» **PROBLEM REQUIREMENTS**:
Every line of the data below should be printed exactly. Nothing may be dropped.

Saved data entries
<<<<
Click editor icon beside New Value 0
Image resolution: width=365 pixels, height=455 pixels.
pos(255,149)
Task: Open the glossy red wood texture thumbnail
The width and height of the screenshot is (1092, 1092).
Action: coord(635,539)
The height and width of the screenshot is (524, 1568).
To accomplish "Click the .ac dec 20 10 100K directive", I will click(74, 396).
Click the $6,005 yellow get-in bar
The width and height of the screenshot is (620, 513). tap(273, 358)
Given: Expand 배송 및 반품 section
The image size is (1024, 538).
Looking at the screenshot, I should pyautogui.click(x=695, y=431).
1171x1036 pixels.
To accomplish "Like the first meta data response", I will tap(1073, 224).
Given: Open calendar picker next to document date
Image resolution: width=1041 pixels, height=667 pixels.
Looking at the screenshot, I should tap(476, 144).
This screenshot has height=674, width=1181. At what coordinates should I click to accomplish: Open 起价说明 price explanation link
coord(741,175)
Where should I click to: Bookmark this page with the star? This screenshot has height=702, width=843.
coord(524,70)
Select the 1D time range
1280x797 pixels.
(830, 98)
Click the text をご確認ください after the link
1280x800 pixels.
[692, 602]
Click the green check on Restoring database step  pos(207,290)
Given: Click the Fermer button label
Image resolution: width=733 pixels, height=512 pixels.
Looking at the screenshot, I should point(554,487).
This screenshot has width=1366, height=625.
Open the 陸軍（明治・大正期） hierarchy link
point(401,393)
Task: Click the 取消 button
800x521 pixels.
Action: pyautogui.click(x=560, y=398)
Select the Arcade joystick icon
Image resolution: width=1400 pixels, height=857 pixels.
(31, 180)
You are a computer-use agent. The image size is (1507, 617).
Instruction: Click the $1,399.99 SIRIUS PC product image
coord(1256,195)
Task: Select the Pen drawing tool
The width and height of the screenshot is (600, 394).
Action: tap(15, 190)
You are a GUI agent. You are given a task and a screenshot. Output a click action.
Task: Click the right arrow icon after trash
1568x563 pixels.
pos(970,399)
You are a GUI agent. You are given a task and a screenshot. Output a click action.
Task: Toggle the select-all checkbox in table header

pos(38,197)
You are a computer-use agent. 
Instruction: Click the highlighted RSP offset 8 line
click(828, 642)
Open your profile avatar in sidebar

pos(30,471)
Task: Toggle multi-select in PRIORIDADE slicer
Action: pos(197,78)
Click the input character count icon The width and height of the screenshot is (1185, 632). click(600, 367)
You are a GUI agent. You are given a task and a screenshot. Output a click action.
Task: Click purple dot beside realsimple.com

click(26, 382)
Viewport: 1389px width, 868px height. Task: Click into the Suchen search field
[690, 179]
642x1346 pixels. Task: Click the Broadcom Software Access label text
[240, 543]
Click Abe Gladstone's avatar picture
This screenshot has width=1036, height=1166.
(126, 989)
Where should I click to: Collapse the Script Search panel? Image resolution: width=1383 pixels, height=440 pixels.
>>>>
» **TASK RESULT**:
Click editor icon beside New Value 0
Image resolution: width=365 pixels, height=455 pixels.
pos(255,149)
Task: Open the glossy red wood texture thumbnail
The width and height of the screenshot is (1092, 1092).
Action: coord(635,539)
The height and width of the screenshot is (524, 1568).
To accomplish "Click the .ac dec 20 10 100K directive", I will click(74, 396).
Click the $6,005 yellow get-in bar
The width and height of the screenshot is (620, 513). tap(273, 358)
Given: Expand 배송 및 반품 section
The image size is (1024, 538).
Looking at the screenshot, I should pyautogui.click(x=695, y=431).
1171x1036 pixels.
To accomplish "Like the first meta data response", I will tap(1073, 224).
Given: Open calendar picker next to document date
Image resolution: width=1041 pixels, height=667 pixels.
Looking at the screenshot, I should tap(476, 144).
This screenshot has height=674, width=1181. At what coordinates should I click to accomplish: Open 起价说明 price explanation link
coord(741,175)
Where should I click to: Bookmark this page with the star? This screenshot has height=702, width=843.
coord(524,70)
Select the 1D time range
1280x797 pixels.
(830, 98)
Click the text をご確認ください after the link
1280x800 pixels.
[692, 602]
Click the green check on Restoring database step  pos(207,290)
Given: Click the Fermer button label
Image resolution: width=733 pixels, height=512 pixels.
Looking at the screenshot, I should point(554,487).
This screenshot has width=1366, height=625.
Open the 陸軍（明治・大正期） hierarchy link
point(401,393)
Task: Click the 取消 button
800x521 pixels.
Action: pyautogui.click(x=560, y=398)
Select the Arcade joystick icon
Image resolution: width=1400 pixels, height=857 pixels.
(31, 180)
You are a computer-use agent. The image size is (1507, 617).
Instruction: Click the $1,399.99 SIRIUS PC product image
coord(1256,195)
Task: Select the Pen drawing tool
The width and height of the screenshot is (600, 394).
Action: tap(15, 190)
You are a GUI agent. You are given a task and a screenshot. Output a click action.
Task: Click the right arrow icon after trash
1568x563 pixels.
pos(970,399)
You are a GUI agent. You are given a task and a screenshot. Output a click action.
Task: Toggle the select-all checkbox in table header

pos(38,197)
You are a computer-use agent. 
Instruction: Click the highlighted RSP offset 8 line
click(828, 642)
Open your profile avatar in sidebar

pos(30,471)
Task: Toggle multi-select in PRIORIDADE slicer
Action: pos(197,78)
Click the input character count icon The width and height of the screenshot is (1185, 632). click(600, 367)
You are a GUI agent. You are given a task and a screenshot. Output a click action.
Task: Click purple dot beside realsimple.com

click(26, 382)
Viewport: 1389px width, 868px height. Task: Click into the Suchen search field
[690, 179]
642x1346 pixels. Task: Click the Broadcom Software Access label text
[240, 543]
Click Abe Gladstone's avatar picture
This screenshot has width=1036, height=1166.
(126, 989)
Where should I click to: Collapse the Script Search panel? Image resolution: width=1383 pixels, height=440 pixels.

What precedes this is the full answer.